* [DATA EXTRACTS]
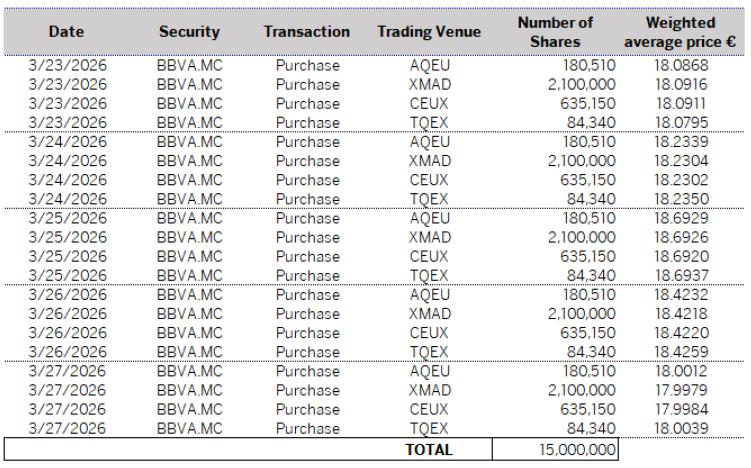Select the price value 17.9979

pos(680,390)
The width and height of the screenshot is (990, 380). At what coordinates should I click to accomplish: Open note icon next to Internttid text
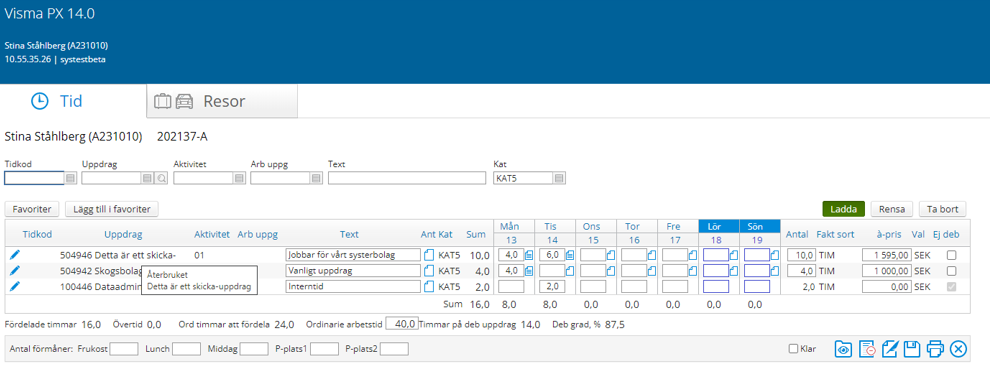click(x=429, y=287)
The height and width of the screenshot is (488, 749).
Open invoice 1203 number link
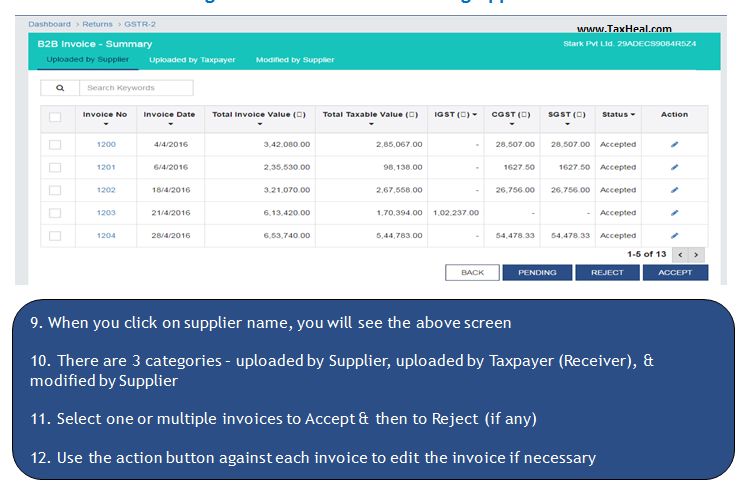point(106,213)
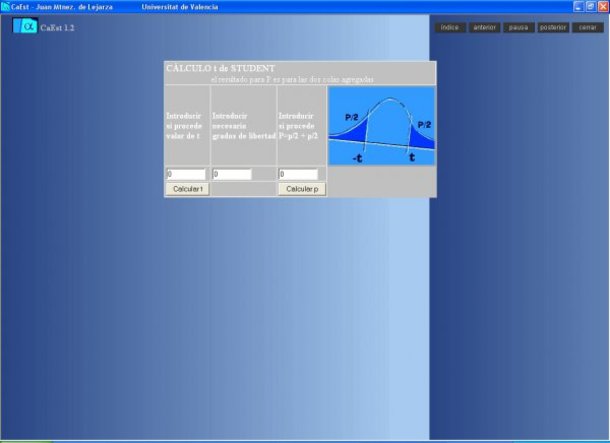Click the Calcular p button
610x443 pixels.
point(300,188)
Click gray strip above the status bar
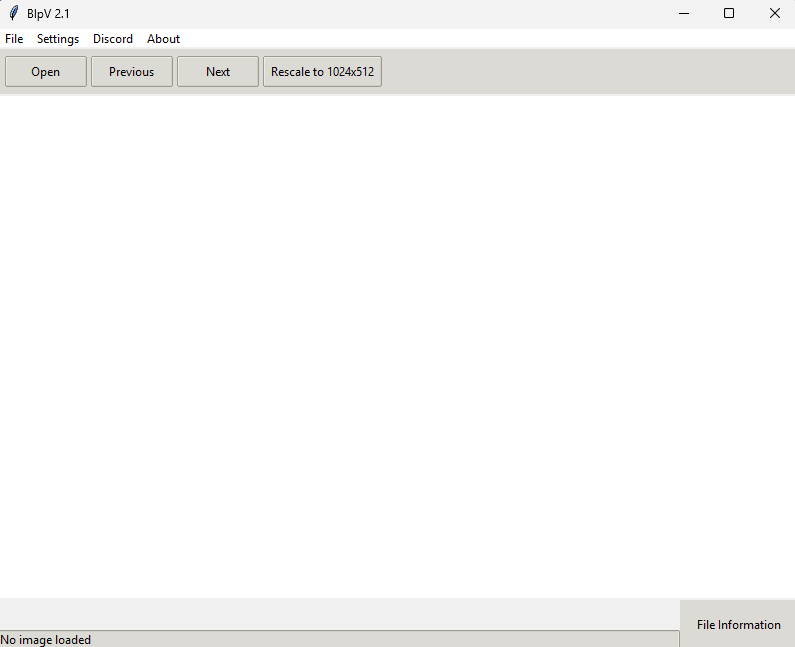The image size is (795, 647). point(340,614)
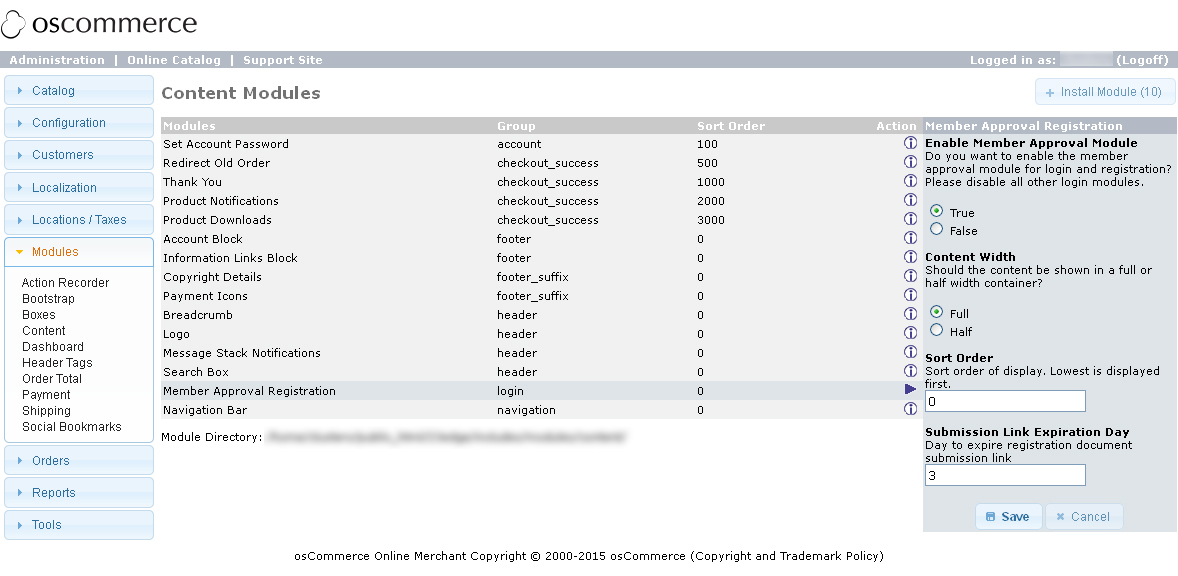The image size is (1178, 576).
Task: Click info icon for Breadcrumb row
Action: (x=910, y=314)
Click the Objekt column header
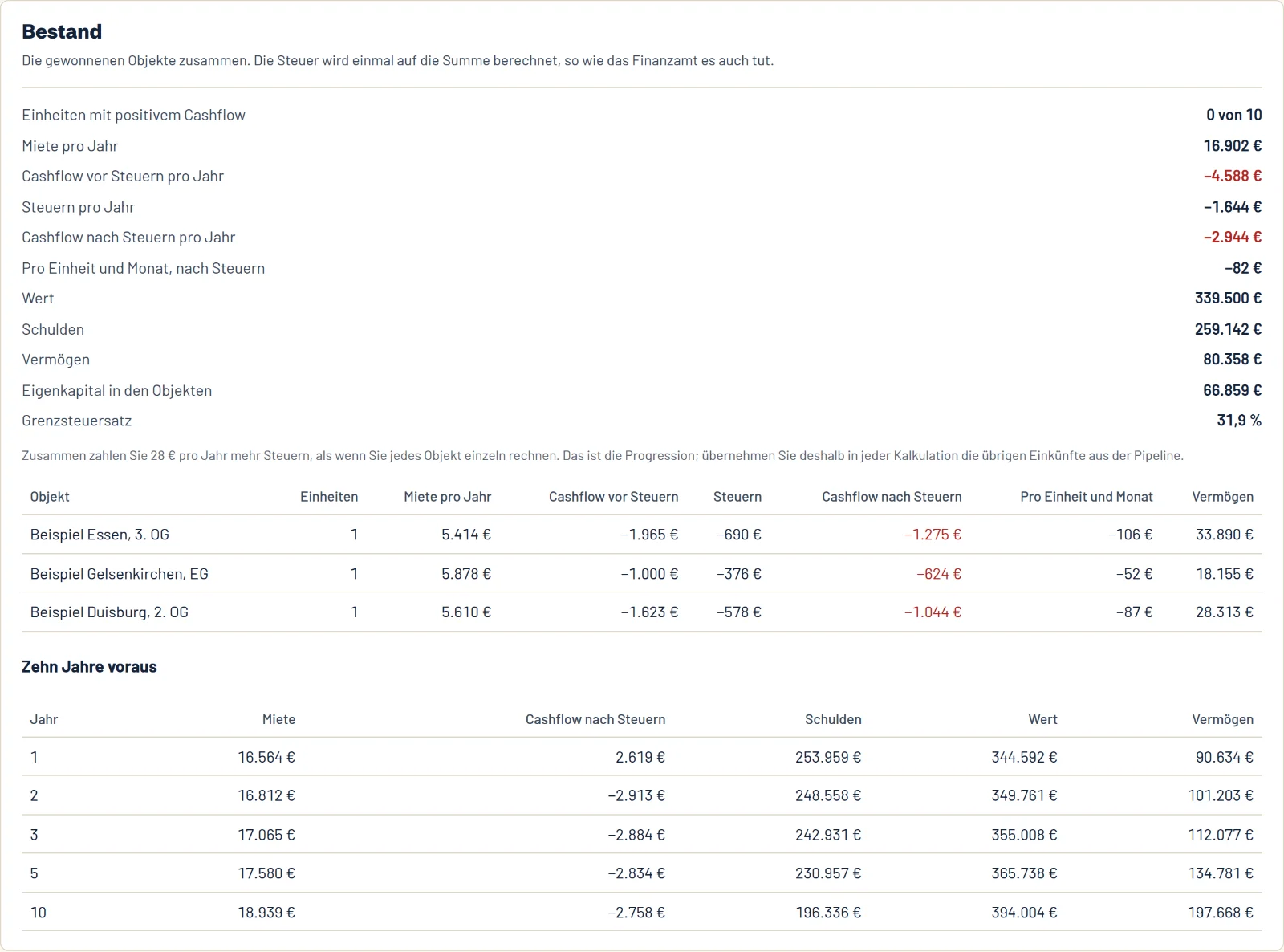Image resolution: width=1284 pixels, height=952 pixels. coord(50,497)
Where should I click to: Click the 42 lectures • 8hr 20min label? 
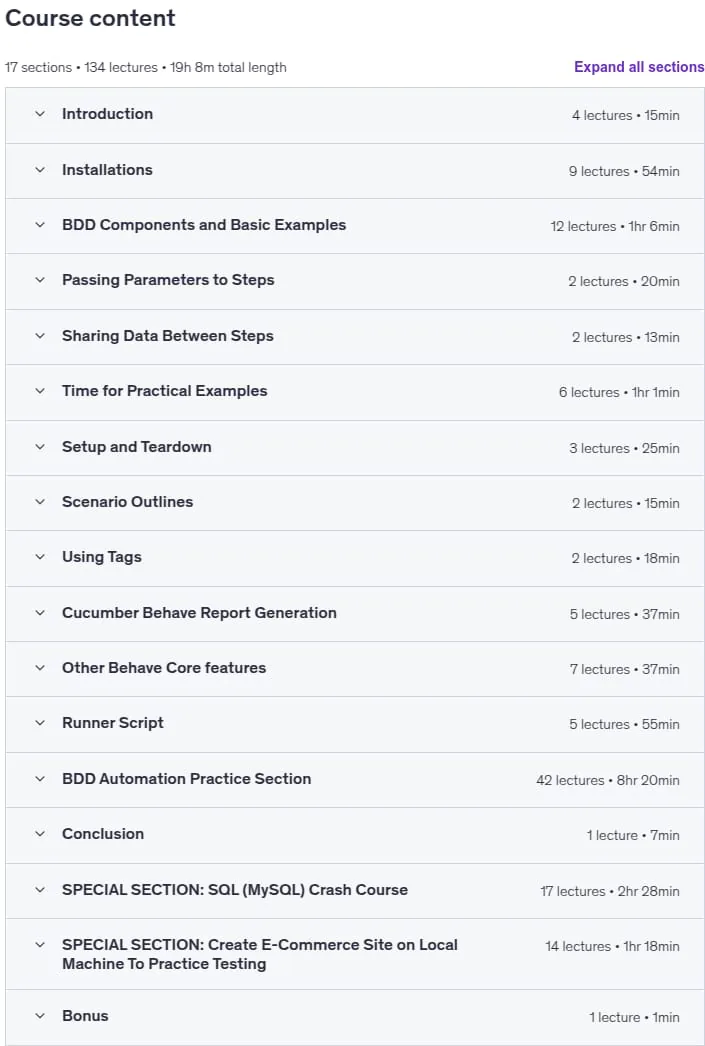[608, 780]
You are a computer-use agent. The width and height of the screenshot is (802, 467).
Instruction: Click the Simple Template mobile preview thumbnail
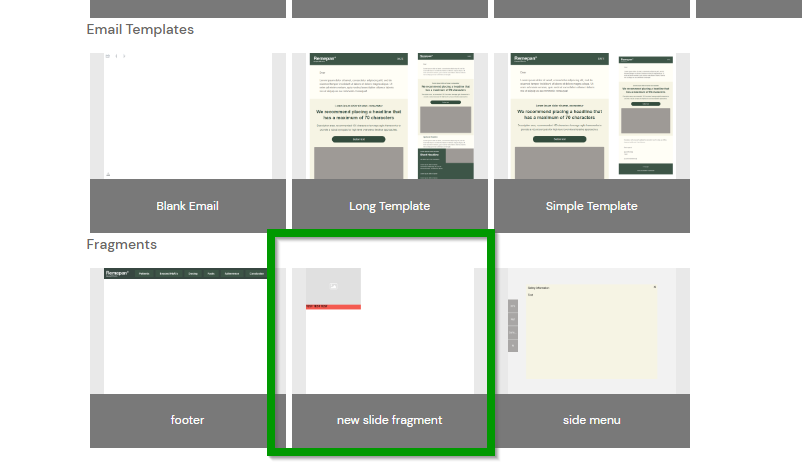647,115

* [EXERCISE DETAILS]
Give back exactly the lines from the line with "Open invoice 1203 number link" through the end of the material above, and omit every picture.

* [OUTPUT]
Open invoice 1203 number link
point(106,213)
Click the Calcular p button
610x443 pixels.
point(300,188)
Click gray strip above the status bar
The image size is (795, 647). point(340,614)
The image size is (1178, 576).
Task: Click info icon for Breadcrumb row
Action: (x=910, y=314)
Click the Objekt column header
Image resolution: width=1284 pixels, height=952 pixels. coord(50,497)
Where should I click to: Click the 42 lectures • 8hr 20min label? 
[608, 780]
You are a computer-use agent. The width and height of the screenshot is (802, 467).
Instruction: Click the Simple Template mobile preview thumbnail
647,115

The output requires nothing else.